- Created by: Marc Ostrick and Eric Neal Young
- Starring: Dylan Bruce Beverly Bryant Steve Kramer Amy Rider
- Composer: John Massari
- Country of origin: United States

Production
- Running time: 24 minutes total, 1 minute each episode

Original release
- Network: Verizon
- Release: January 30, 2005

= 24: Conspiracy =

Television series

24: Conspiracy is a low-budget, mobile-only spin-off of the television drama program 24. It was released on January 30, 2005, after the premiere of the fourth season and was released in three-day intervals. It is the first mobisode FOX released.

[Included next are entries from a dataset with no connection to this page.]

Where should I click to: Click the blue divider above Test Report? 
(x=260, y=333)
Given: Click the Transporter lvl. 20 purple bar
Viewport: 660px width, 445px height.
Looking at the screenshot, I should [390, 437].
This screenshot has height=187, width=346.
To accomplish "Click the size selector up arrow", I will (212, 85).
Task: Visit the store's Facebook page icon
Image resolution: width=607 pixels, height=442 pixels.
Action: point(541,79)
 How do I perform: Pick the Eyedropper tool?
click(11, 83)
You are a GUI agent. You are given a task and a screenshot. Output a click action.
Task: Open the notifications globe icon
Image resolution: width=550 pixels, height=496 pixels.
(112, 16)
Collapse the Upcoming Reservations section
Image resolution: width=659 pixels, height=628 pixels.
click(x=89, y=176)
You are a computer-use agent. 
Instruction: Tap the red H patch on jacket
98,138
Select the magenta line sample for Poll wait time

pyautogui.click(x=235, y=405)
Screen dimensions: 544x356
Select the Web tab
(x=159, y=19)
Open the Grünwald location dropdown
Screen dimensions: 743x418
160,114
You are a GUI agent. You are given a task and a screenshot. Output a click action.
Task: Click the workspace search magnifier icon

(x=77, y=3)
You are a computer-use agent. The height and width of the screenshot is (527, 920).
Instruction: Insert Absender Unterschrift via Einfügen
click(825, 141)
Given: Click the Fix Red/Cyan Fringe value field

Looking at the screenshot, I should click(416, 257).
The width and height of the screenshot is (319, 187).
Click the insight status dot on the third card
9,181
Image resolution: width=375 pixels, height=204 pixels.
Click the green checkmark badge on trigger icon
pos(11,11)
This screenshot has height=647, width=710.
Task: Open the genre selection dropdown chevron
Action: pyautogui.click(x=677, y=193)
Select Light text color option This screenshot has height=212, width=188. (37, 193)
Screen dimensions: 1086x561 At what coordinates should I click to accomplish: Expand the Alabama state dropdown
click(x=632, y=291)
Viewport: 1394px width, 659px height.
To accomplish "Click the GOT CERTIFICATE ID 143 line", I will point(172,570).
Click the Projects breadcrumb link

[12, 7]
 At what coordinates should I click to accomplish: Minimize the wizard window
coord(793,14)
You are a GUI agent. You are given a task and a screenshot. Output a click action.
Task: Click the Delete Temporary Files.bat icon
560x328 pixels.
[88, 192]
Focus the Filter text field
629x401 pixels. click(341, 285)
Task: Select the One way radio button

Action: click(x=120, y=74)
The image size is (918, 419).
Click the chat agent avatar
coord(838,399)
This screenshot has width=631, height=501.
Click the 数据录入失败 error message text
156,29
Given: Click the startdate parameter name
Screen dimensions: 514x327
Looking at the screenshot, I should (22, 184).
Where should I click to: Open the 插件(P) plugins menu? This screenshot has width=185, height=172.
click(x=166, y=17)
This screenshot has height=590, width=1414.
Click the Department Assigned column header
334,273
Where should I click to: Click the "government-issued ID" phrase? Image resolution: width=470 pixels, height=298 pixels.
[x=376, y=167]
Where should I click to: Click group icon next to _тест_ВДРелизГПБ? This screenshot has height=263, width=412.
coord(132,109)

Set in Washington, D.C., it takes place over twenty-four non-linear one-minute episodes, and it appears to take place during Day 4, as indicated by a reference to the Heller kidnapping by James Sutton happening that day. The 24 minutes of the show do not happen in real time; instead each minute takes place at a different given time in the day.

==Product history==
Conspiracy was first announced on November 10, 2004, revealing that new actors and characters would be used, set during the show's fourth season.

==Availability==

Originally released as a mobisode, Conspiracy is available in various countries, but has been made available online through digital download and piracy. In DVD Regions 1 and Regions 4, the full 24 episodes are available on DVD, and are also available on cell phone providers, Vodafone 3G in the United Kingdom, Vodafone K.K. in Japan, Orange in Israel, CTI Movil in Argentina and Verizon Wireless in the United States.

==Cast==
- Dylan Bruce as Martin Kail
- Beverly Bryant as Susan Walker
- Steve Kramer as James Sutton
- Amy Rider as Kelly

==Producers and directors==
- Gary Newman (Producer)
- Steven Melnick (Producer)
- Mitch Feinman (Producer)
- Lucy Hood (Producer)
- Eric Young (Director)
- Marc Ostrick (Director)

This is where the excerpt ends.